Comment lire le Coran d’une façon intelligente ? L’année de l’éléphant
par Emile Mourey
vendredi 15 janvier 2016
L'islam s'inscrit dans la suite du judaïsme et du christianisme et le Coran dans le prolongement de la Thora et des évangiles ; c'est un fait connu, encore faut-il le dire. Ces trois livres racontent l'histoire d'un courant juif, chrétien puis musulman. Ces trois courants trouvent leur inspiration dans le ciel. Dans la rédaction de leurs ouvrages, il existe une constante : le recours à l'allégorie.
Il s'ensuit deux types de lecture, l'un à la portée de ceux que le prophète Daniel qualifie d'intelligents et ceux qui n'ont pas la chance de l'être mais qui peuvent néanmoins accéder au merveilleux du texte par une simple lecture littérale... au risque toutefois de la superstition.
SOURATE 105 AL-FĪL (L’ELEPHANT)
Au nom d’Allah, le Tout Miséricordieux, le Très Miséricordieux.
1. N’as-tu pas vu comment ton Seigneur a agi envers les gens de l’Eléphant ?
2. N’a-t-Il pas rendu leur ruse complètement vaine ?
3. et envoyé sur eux des oiseaux par volées
4. qui leur lançaient des pierres d’argile ?
5. Et Il les a rendus semblables à une paille mâchée.
Comment comprendre ?
Il s'agit d'abord de retrouver le fait historique réel ou probable en faisant appel aux textes qui nous sont parvenus et à la raison. Il s'agit ensuite de se reférer au récit qui a été fait de l'événement, voire réécrit.
I. Le fait historique réel, probable ou possible.
Il ne fait pas de doute que le vice-roi du Yémen Abraha a mené une expédition contre les Arabes de la région de La Mecque.

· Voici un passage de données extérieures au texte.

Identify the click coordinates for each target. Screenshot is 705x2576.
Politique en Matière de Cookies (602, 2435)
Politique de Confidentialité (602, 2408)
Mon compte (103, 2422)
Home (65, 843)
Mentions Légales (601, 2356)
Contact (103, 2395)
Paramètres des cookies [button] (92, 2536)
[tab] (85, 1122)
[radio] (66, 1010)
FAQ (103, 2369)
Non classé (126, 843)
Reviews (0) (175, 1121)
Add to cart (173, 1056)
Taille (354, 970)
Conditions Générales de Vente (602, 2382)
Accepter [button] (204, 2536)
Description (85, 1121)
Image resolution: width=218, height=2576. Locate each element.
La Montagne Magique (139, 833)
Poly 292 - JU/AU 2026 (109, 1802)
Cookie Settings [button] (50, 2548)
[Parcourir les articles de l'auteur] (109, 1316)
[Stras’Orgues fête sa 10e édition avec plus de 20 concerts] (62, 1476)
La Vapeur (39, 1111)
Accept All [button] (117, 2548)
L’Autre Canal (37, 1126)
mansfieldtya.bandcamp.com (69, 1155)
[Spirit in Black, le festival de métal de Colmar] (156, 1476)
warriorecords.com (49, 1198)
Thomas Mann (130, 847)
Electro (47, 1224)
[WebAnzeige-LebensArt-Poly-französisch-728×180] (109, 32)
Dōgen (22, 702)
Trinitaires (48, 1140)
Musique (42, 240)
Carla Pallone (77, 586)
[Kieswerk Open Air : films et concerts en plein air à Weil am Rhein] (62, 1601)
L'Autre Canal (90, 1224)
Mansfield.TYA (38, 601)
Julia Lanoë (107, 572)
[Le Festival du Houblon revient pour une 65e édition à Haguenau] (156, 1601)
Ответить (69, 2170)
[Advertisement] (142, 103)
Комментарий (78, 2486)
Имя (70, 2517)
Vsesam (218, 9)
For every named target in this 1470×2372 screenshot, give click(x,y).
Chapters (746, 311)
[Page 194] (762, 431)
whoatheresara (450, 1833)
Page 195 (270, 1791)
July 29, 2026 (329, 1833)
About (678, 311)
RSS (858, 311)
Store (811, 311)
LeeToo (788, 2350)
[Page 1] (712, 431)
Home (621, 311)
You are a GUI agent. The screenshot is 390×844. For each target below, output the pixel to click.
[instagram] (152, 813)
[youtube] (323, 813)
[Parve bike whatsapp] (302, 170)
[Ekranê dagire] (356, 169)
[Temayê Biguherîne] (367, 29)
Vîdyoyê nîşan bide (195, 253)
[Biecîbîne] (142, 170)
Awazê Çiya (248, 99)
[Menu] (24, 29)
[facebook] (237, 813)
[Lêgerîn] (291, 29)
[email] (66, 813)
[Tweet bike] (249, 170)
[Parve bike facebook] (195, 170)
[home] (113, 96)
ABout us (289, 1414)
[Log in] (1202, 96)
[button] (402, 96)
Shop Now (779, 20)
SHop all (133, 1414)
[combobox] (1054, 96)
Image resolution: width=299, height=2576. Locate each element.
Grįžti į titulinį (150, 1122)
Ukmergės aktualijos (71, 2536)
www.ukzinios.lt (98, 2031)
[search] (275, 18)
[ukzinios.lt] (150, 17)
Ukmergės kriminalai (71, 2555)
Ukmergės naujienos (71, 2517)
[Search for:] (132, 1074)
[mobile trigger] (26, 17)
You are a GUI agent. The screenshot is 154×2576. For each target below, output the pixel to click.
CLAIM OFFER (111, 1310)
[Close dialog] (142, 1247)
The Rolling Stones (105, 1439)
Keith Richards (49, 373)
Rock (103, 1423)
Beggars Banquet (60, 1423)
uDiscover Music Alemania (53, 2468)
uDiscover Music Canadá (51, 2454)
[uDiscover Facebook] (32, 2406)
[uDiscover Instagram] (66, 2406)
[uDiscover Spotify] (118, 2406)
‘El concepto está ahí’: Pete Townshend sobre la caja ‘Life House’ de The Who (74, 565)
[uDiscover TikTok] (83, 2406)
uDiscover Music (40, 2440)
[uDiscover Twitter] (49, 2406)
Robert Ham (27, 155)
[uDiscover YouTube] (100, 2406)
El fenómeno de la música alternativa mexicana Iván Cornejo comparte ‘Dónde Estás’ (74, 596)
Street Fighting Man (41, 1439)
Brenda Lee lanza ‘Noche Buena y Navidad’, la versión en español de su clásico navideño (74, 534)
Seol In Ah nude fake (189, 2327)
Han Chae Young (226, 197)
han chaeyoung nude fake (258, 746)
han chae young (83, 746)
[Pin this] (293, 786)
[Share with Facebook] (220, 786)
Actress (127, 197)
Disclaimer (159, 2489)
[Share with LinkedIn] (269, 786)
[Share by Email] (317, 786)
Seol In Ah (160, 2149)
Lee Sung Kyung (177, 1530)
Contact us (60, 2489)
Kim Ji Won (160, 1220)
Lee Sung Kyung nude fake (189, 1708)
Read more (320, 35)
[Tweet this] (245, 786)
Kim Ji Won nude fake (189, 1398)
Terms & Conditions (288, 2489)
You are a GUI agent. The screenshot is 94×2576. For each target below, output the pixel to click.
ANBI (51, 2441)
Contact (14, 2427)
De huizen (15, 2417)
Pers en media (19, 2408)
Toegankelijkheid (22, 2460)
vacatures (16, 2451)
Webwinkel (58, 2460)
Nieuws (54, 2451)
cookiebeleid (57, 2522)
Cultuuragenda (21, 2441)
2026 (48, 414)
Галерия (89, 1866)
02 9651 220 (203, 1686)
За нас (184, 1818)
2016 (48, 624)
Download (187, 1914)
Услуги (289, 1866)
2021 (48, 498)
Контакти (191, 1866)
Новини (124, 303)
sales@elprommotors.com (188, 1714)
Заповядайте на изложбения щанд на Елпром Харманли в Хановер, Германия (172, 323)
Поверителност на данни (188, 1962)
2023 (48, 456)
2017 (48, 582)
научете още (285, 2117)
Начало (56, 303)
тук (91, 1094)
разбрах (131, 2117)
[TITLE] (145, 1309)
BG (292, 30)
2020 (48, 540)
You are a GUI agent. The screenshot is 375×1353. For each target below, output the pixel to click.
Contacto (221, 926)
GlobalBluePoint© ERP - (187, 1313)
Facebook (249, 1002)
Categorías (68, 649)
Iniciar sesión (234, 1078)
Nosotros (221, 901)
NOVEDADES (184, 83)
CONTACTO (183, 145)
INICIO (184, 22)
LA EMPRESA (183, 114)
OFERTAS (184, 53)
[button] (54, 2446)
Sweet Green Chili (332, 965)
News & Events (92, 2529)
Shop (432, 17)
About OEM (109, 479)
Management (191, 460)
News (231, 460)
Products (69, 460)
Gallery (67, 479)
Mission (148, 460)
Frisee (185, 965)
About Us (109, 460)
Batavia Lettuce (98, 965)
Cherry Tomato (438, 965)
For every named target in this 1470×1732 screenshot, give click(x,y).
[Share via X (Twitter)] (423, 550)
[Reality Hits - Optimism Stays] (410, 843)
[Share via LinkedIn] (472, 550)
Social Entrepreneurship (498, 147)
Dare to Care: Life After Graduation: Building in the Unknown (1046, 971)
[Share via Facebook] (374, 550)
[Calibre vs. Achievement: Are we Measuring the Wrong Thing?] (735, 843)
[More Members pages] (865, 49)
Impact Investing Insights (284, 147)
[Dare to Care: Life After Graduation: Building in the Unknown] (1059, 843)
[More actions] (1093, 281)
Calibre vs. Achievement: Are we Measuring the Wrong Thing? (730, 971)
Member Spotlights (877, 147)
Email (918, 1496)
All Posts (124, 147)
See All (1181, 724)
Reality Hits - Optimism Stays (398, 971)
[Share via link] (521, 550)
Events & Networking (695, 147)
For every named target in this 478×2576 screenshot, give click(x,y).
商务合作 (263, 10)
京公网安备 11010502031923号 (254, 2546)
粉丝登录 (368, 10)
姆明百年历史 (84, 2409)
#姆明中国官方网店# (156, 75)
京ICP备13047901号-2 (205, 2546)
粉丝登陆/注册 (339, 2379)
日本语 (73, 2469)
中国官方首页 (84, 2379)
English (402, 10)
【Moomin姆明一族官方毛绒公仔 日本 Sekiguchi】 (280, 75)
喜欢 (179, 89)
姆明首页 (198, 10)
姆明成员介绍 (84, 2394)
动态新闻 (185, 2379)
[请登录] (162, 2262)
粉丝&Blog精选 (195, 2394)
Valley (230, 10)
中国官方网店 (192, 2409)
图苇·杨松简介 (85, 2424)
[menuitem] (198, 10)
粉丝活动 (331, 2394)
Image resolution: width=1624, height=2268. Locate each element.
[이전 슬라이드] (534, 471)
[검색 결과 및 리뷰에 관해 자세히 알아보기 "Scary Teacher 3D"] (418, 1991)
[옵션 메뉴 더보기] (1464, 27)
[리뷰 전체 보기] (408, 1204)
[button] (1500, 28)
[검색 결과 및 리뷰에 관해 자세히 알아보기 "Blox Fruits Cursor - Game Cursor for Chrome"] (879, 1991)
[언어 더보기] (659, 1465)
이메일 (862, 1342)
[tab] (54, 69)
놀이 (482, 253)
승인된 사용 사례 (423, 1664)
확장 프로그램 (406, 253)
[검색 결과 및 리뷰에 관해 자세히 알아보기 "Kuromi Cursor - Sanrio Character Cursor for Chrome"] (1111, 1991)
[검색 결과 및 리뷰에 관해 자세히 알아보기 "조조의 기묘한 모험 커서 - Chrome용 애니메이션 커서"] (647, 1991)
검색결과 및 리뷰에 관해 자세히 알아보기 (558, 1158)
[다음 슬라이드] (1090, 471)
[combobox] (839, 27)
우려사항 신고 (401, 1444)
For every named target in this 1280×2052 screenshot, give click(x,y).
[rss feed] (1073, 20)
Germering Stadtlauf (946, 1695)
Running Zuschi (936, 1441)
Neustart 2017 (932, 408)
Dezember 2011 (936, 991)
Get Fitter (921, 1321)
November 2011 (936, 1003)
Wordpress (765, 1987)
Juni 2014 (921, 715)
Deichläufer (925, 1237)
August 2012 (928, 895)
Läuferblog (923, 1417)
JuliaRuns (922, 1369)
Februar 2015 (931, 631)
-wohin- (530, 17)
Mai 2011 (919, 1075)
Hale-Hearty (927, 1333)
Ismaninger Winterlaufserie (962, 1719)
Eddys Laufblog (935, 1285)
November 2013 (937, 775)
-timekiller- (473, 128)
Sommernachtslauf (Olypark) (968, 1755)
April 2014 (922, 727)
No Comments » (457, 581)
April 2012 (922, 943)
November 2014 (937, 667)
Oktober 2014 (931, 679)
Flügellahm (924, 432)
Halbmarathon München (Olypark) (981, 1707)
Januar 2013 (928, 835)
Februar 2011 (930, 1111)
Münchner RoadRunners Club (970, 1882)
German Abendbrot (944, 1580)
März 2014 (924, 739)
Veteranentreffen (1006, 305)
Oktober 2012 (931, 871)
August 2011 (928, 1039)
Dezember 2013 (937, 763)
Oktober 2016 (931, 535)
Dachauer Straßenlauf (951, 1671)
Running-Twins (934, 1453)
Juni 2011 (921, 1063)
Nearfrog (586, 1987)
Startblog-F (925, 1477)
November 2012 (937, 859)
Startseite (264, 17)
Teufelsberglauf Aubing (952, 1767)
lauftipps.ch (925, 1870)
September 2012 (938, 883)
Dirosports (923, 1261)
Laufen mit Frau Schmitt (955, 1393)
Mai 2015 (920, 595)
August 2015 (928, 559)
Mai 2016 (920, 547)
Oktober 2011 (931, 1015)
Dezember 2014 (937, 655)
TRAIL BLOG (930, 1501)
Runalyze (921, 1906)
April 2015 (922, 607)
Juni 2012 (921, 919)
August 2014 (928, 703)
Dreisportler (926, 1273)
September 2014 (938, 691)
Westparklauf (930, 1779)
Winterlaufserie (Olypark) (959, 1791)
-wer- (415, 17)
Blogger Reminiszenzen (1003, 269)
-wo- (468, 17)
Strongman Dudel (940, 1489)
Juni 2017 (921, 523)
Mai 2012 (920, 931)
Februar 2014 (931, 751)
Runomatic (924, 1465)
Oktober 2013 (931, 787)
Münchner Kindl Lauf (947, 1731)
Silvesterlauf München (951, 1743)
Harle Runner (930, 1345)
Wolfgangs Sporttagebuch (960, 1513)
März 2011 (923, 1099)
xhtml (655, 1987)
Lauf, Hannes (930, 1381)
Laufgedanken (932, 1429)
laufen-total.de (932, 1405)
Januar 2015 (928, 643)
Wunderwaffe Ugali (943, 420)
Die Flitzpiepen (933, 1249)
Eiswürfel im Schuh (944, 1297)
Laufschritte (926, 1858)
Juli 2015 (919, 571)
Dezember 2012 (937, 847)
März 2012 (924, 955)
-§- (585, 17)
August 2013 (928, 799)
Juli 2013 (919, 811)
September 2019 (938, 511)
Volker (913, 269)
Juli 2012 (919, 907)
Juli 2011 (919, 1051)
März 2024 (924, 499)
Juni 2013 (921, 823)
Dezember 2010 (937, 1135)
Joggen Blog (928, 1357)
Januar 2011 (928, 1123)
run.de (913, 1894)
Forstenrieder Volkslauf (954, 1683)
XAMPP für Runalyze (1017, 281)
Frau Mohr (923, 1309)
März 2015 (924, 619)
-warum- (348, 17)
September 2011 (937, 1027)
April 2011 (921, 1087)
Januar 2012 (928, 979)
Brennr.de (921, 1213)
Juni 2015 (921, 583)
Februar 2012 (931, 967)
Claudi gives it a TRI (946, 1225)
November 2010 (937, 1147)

Une inscription relative à la campagne d'Abraha, vice-roi du Yémen, découverte à Murayghan, évoque en effet une défaite infligée par Abraha sur la tribu arabe du Nord Ma'add (les Arabes du désert) en 662 de l'ère sabéenne, c'est- à-dire vers l'an 552 de notre ère. De même, la mort d'Abraha est attestée en 553.
Ces dates ne sont pas anodines. En 553, le deuxième concile de Constantinople a réaffirmé les décisions prises à Nicée, un Jésus vrai homme, vrai Dieu. L'expédition d'Abraha s'inscrit dans une politique impériale de chistianisation nicéenne d'une Arabie encore majoritairement idolâtre.
L'inscription fait état d'une défaite arabe. En revanche, on peut penser que les Arabes ont présenté l'affaire comme une victoire. Comment ont-ils résisté ? Certainement pas par la force des armes, mais en empoisonnant les puits, c'est possible. Le harcèlement à l'aide de frondes a peut-être accompagné l'armée yéménite dans sa retraite.
II. Le récit de Tabari. https://histoireislamique.wordpress.com/2015/01/25/des-himyarites-lannee-de-lelephant-au-sassanides-au-yemen-par-al-tabari/ CHAPITRE XXXIX. HISTOIRE DE L’EXPÉDITION D’ABRABA CONTRE LA KA’BA.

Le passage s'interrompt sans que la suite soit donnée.